According to study researchers, their paper is the first comprehensive look at the rise of decapod crustaceans in the fossil record. The study is based on a worldwide specimen database of fossils from the Mesozoic Era, which spanned from just over 250 to 66 million years ago.
The researchers tracked patterns of diversity and found that an ancient increase in the number of decapod species was related to the abundance of reefs, due to the reefs serving as a place both to find shelter and forage. Dubbed the “Mesozoic decapod revolution,” this period in Earth’s history saw a 300-fold increase in species diversity over the previous period and in the rapid evolution of crabs.
The researchers noted the difficulty in compiling the data for the study since most decapods possess a fragile exoskeleton that does not fossilize well.
“Only a scant fraction of decapod crustaceans is preserved in rocks, so their fossil record is limited,” said study co-author Michal Kowalewski, curator of invertebrate paleontology at the Florida Museum. “But, thanks to efforts of paleontologists many of those rare fossils have been documented all around the world, finally giving us a chance to look at their evolutionary history in a more rigorous, quantitative way.”
“This new work builds a good case for the role of reefs in promoting the evolutionary diversification of crustaceans,” added David Jablonski, a paleontologist in the department of geophysical sciences at the University of Chicago who was not directly involved in the study.
“We have to take their argument for the flip side of that story very seriously. The positive relation between reefs and crustaceans implies that the damage caused to reefs by human activities — from overfishing to ocean acidification — is likely to have cascading consequences for associated groups, including crustaceans.”
He pointed out that the new study also opens up several avenues for future research.

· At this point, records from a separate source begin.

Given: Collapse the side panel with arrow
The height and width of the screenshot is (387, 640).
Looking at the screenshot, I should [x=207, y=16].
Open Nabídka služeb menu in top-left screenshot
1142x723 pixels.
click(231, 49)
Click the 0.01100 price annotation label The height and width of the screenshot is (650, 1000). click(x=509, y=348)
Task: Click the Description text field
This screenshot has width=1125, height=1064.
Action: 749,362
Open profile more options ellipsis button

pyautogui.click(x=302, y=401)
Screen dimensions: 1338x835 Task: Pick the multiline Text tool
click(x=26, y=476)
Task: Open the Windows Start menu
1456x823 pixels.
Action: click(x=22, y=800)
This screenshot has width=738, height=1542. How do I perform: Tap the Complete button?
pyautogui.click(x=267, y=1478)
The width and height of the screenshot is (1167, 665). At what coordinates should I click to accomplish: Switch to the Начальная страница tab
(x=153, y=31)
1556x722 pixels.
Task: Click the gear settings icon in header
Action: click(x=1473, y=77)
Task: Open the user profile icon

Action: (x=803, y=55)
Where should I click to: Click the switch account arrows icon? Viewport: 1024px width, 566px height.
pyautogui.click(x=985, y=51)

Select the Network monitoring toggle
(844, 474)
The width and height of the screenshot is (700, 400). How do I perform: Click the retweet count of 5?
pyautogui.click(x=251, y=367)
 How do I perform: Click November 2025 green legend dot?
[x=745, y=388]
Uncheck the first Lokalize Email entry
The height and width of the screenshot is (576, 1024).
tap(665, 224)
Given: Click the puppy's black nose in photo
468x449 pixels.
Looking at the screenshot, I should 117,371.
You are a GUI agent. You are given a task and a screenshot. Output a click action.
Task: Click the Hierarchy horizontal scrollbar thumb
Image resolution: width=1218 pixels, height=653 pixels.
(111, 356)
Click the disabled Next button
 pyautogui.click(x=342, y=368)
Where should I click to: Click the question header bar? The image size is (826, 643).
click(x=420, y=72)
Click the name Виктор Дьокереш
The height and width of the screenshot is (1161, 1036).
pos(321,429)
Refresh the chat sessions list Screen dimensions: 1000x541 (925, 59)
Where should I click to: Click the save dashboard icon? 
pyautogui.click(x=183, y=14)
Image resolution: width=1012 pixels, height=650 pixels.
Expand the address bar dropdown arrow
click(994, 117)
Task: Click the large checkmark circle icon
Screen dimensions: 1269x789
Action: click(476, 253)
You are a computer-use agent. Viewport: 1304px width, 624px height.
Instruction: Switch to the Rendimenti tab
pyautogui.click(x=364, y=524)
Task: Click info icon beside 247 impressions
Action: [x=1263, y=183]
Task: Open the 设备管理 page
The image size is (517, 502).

“It would be very interesting to extend this analysis into the Cenozoic Era, the 65 million years leading up to the present day,” Jablonski said. “And it would be valuable to look at the spatial structure of the crustacean diversification, for example how closely their diversification was tied to the extensive reefs in the western Pacific and was damped in the eastern Pacific with their much sparser contingent of reefs.”